Certaines époques révolutionnaires sont nourries par l’illusion du changement. Comme Alexis de Tocqueville l’avait vu, les architectes de la Révolution française – les hommes de 1789 – s’étaient appuyés sur l’outil puissant d’un État centralisé et la liberté d’action rendue possible par une société civile vidée de sa substance, toutes deux des créations de l’ancien régime. Par contraste, l’époque du postlibéralisme réellement existant repose sur l’illusion de la continuité. Ses architectes, les hommes de 1989, sont arrivés à des positions de pouvoir et d’influence juste au moment où la Guerre froide se terminait. Ils savaient très peu de choses sur la guerre elle-même et presque rien de ses origines. Mais ils justifiaient leurs projets géopolitiques ambitieux en traçant une longue ligne de continuité remontant loin dans le passé qui englobait la Guerre froide et remontait jusqu’à la Seconde Guerre mondiale. Les victoires de l’Occident sur le communisme, le fascisme et le racisme pouvaient être rejouées de plus en plus loin, isolant et détruisant les “États arriérés” et les “acteurs voyous”. Dans ces termes, les hommes de 1989 imaginaient qu’ils étaient la prochaine génération de défenseurs d’une tradition libérale permanente. Mais leurs actions indiquent le contraire. Leur vision substantielle du bien n’a pas seulement rencontré des limites dures ces dernières années. Elle a dévoré le libéralisme. Les hommes de 1989 ont reconfiguré tout le système international loin des principes libéraux qu’ils se donnaient l’air de chérir. En temps voulu, la sphère domestique elle-même devait être soumise à ce nouvel ordre.
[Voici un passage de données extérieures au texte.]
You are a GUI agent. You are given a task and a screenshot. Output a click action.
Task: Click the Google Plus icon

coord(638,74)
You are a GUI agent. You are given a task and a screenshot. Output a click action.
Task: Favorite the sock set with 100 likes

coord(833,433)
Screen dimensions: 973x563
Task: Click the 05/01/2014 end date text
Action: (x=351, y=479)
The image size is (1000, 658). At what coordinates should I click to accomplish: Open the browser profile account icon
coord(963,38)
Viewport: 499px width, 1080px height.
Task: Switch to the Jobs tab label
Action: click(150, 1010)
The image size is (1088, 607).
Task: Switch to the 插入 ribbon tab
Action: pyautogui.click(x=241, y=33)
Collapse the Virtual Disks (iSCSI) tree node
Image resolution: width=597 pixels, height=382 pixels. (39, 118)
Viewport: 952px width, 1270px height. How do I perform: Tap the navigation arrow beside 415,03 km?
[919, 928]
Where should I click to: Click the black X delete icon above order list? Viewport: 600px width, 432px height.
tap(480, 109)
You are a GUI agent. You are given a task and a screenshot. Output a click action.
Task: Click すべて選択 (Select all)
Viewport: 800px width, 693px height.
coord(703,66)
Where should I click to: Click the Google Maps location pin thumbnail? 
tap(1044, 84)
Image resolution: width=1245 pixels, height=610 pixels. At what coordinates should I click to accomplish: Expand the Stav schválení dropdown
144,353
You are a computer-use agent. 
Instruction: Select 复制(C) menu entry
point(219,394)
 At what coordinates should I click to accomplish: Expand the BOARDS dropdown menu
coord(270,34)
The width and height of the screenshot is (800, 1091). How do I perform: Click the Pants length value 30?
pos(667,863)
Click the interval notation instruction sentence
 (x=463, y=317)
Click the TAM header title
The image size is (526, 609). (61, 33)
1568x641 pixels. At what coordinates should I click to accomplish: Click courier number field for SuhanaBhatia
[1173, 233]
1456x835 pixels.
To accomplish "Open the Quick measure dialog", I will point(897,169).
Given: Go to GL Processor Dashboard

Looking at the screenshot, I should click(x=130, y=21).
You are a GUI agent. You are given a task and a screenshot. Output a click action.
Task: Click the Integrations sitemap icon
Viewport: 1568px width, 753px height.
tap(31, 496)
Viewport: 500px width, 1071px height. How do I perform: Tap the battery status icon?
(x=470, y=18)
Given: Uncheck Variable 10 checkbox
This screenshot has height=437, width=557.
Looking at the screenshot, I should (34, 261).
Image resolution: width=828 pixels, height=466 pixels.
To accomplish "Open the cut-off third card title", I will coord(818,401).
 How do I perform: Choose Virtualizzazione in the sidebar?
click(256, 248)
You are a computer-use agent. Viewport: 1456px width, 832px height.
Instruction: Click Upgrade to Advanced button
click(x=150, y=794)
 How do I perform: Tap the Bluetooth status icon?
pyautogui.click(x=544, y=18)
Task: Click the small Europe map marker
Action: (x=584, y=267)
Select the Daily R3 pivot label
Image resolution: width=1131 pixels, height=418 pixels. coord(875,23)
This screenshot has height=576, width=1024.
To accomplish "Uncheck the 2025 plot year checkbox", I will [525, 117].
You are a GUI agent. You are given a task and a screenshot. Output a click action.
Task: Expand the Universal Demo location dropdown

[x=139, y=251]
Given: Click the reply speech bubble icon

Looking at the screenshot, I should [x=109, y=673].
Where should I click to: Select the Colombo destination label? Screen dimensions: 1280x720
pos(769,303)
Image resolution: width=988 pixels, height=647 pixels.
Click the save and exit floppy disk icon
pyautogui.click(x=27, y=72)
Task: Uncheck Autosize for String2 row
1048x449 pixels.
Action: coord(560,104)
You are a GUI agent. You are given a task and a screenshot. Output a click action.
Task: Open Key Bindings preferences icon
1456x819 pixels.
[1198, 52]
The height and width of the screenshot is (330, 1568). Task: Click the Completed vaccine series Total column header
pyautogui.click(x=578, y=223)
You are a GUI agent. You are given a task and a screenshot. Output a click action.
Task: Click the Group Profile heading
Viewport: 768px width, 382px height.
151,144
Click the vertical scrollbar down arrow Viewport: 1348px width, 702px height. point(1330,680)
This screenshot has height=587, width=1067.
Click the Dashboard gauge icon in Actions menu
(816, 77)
Le drame central des trois dernières décennies a été la fusion de l’État et de la société. Les hommes de 1989 ont inauguré le postlibéralisme réellement existant, une société dans laquelle le pouvoir étatique, le pouvoir culturel et le pouvoir économique sont mobilisés conjointement afin de renforcer la sécurité du régime et punir les impurs. 1989 ne signifiait pas le triomphe du libéralisme mais sa chute. Cependant, beaucoup refusent de reconnaître – ou ne peuvent pas reconnaître – à quel point l’Occident a profondément changé. Nous comme condamnés à vivre dans le monde dans lequel nous vivons, à le voir avec précision, et à le pousser dans une meilleure direction.